(Stored items)

"""

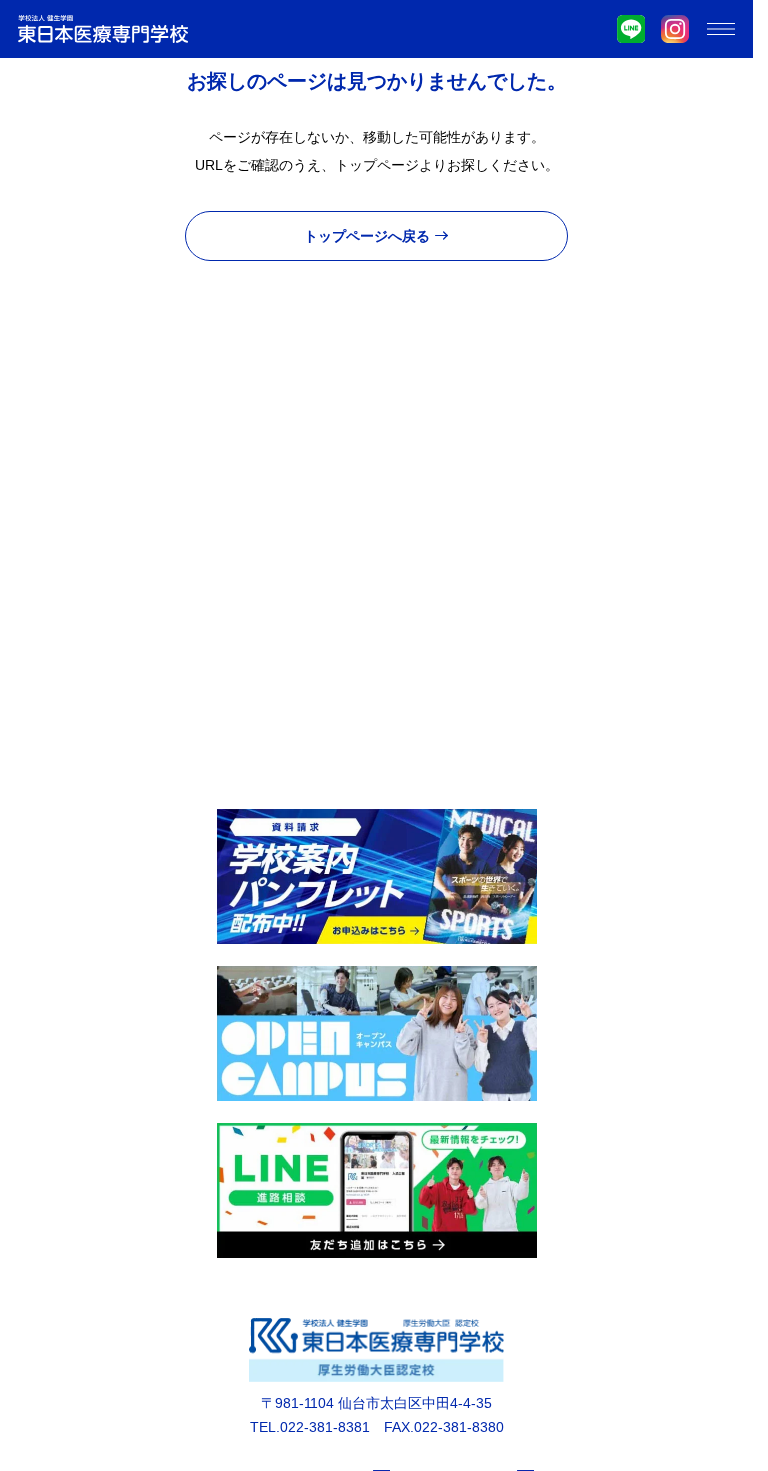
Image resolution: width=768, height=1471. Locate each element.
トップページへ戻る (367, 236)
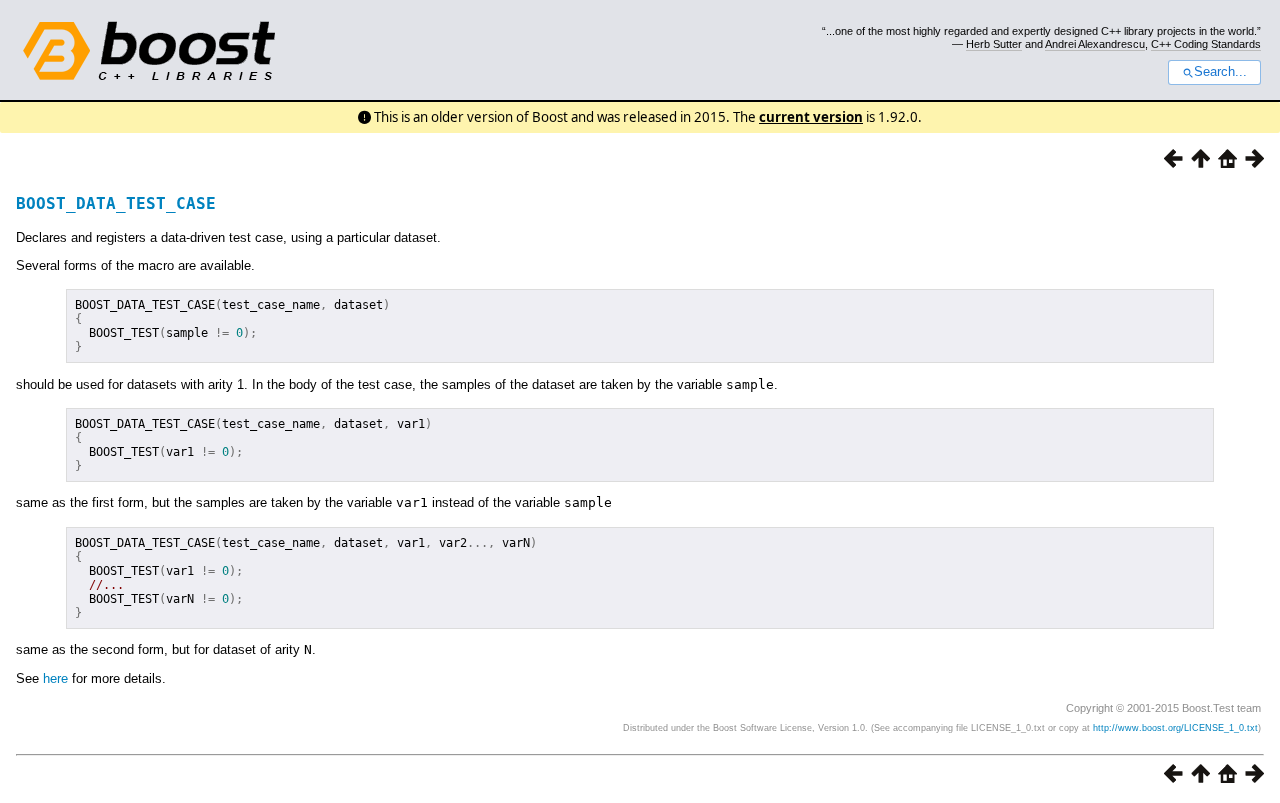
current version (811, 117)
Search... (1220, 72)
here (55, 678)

"""
"""

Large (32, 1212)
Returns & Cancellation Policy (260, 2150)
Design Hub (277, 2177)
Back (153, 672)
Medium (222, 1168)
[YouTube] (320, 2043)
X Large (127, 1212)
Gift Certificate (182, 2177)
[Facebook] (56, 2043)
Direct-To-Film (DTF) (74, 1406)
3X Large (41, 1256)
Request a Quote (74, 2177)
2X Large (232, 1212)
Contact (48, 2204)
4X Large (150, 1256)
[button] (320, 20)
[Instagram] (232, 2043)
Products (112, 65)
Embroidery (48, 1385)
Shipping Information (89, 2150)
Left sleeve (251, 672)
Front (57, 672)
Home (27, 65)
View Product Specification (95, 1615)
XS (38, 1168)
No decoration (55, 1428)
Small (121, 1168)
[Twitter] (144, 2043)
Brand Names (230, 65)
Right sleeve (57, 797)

"""

▶ [Exercise requirements]:
Only the lines above from the one with "[Facebook] (56, 2043)" through the one with "View Product Specification (95, 1615)" should be duplicated, character for character.

▶ [Finished task]:
[Facebook] (56, 2043)
Direct-To-Film (DTF) (74, 1406)
3X Large (41, 1256)
Request a Quote (74, 2177)
2X Large (232, 1212)
Contact (48, 2204)
4X Large (150, 1256)
[button] (320, 20)
[Instagram] (232, 2043)
Products (112, 65)
Embroidery (48, 1385)
Shipping Information (89, 2150)
Left sleeve (251, 672)
Front (57, 672)
Home (27, 65)
View Product Specification (95, 1615)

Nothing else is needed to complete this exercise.